Introduction: The Myth and the Map
1. The Seat of War
2. The Campaign for Pennsylvania
3. Doing What We Can
4. Learning to Live With War
5. Starve, Dissolve, or Disperse
6. Trublesum Times for Us All, but Worse for the Solders
7. The Stone Which the Builders Have Rejected
8. The Lord’s Time to Work
9. The Chapter of Experiments
10. As the Fine Season Approaches
11. The Seated War
Introduction: The Myth and the Map
“Why do people always talk about Valley Forge?” This question arose during a chat with an associate dean of arts and sciences a few years back. The dean, an astronomer, politely inquired about my research during a visit to his office in connection with my job candidacy. When he learned that it was on Valley Forge, he revealed that he had grown up near Morristown, New Jersey—the other great winter encampment site of the Continental Army. His parents still lived there, he confided, and people back home always wanted to know why Valley Forge gets all of the attention from the popular culture, when it was colder at Morristown, the snow was deeper, supply shortages were just as great, and Continental troops even mutinied there?” We both smiled at this paradox, and I admitted that there were no easy answers to his question.

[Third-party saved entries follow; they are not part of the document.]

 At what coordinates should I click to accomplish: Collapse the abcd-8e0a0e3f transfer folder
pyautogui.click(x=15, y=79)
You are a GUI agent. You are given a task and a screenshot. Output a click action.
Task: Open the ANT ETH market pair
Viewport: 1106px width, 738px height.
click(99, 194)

I began studying Valley Forge on a planning project for the National Park Service in connection with that agency’s adoption of the site from the state of Pennsylvania in 1977. Our research team was charged to discover what “really happened” at Valley Forge, in order to allow agency officials to write non-intrusive development plans for the park and to create accurate interpretive programs. Despite the agency’s best intentions, the culturally-charged character of Valley Forge precipitated a few political explosions over what “what really happened?” really meant. A “Golden Fleece Award” nomination was floated by a local newspaper. A shrill protest resolution was passed by a national patriotic hereditary organization. A few angry letters arrived from anonymous taxpayers. Jealous allusions to “Watergate”-style analysis were inserted in an internal peer review document by agency insiders who had hoped to run the project themselves.

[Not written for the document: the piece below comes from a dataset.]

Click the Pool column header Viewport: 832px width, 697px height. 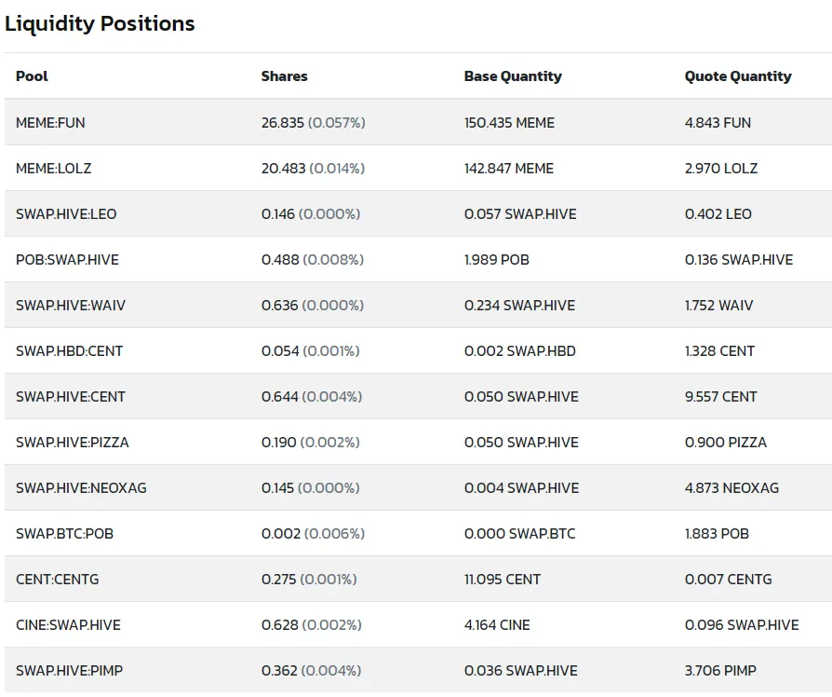(x=32, y=76)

At the end of the project I had a much better understanding of how Valley Forge was mythologized than of why it was. Ironically, the “ragged Continentals” may have been the unintended victims of their own commander-in-chief’s political skill or rhetorical guile, because General Washington sometimes exaggerated their weak and vulnerable condition to pressure the Continental Congress into supplying them better. In truth, I told the dean, I would happily surrender all of the florid honorifics that have been fixed on Valley Forge—the “birthplace of an army,” the “crucible of victory,” the “darkest hour of the war,” or the “turning point of the Revolution”—to explore what happens when two armies descend on a diverse population in a divided community with complex and ambiguous historical experiences with war and peace?
Now, two hundred and twenty-five years after the event itself, this is the first comprehensive, book-length study of Valley Forge winter based on extensive research in primary sources beyond the published papers of a narrow circle of “national” political institutions and military leaders. It is not directly concerned with the “mythological” Valley Forge, but it is useful to acknowledge the continued existence of that myth. Who can deny the cultural power of soldiers’ bloody footprints in the snow, or of Washington praying in the frozen woods for his army’s deliverance? Two popular notions about Valley Forge, more abstract than those images, constrain our ability to understand the meaning of the event: the impression that the army spent the winter of 1777-1778 in the wilderness, far removed from civilian society, and that its engagement with both its civilian host society and its military adversary was more metaphorical than material in nature. The pictorial iconography of the encampment has consigned Valley Forge to a hazy place in American memory and resists its recovery by the recent turn toward “social history.” Most popular representations deny Valley Forge any “social” context at all, beyond that of ragged fellow soldiers in an undifferentiated corner of the snowy wilderness. Paintings show Continentals huddled around campfires or shivering in huts on what looks like otherwise-uninhabited terrain. Scarcely a barn, or a road-trace, or a hay wagon, or a corn row, or a domesticated animal, or even a fence line, hints that anyone else has ever lived there.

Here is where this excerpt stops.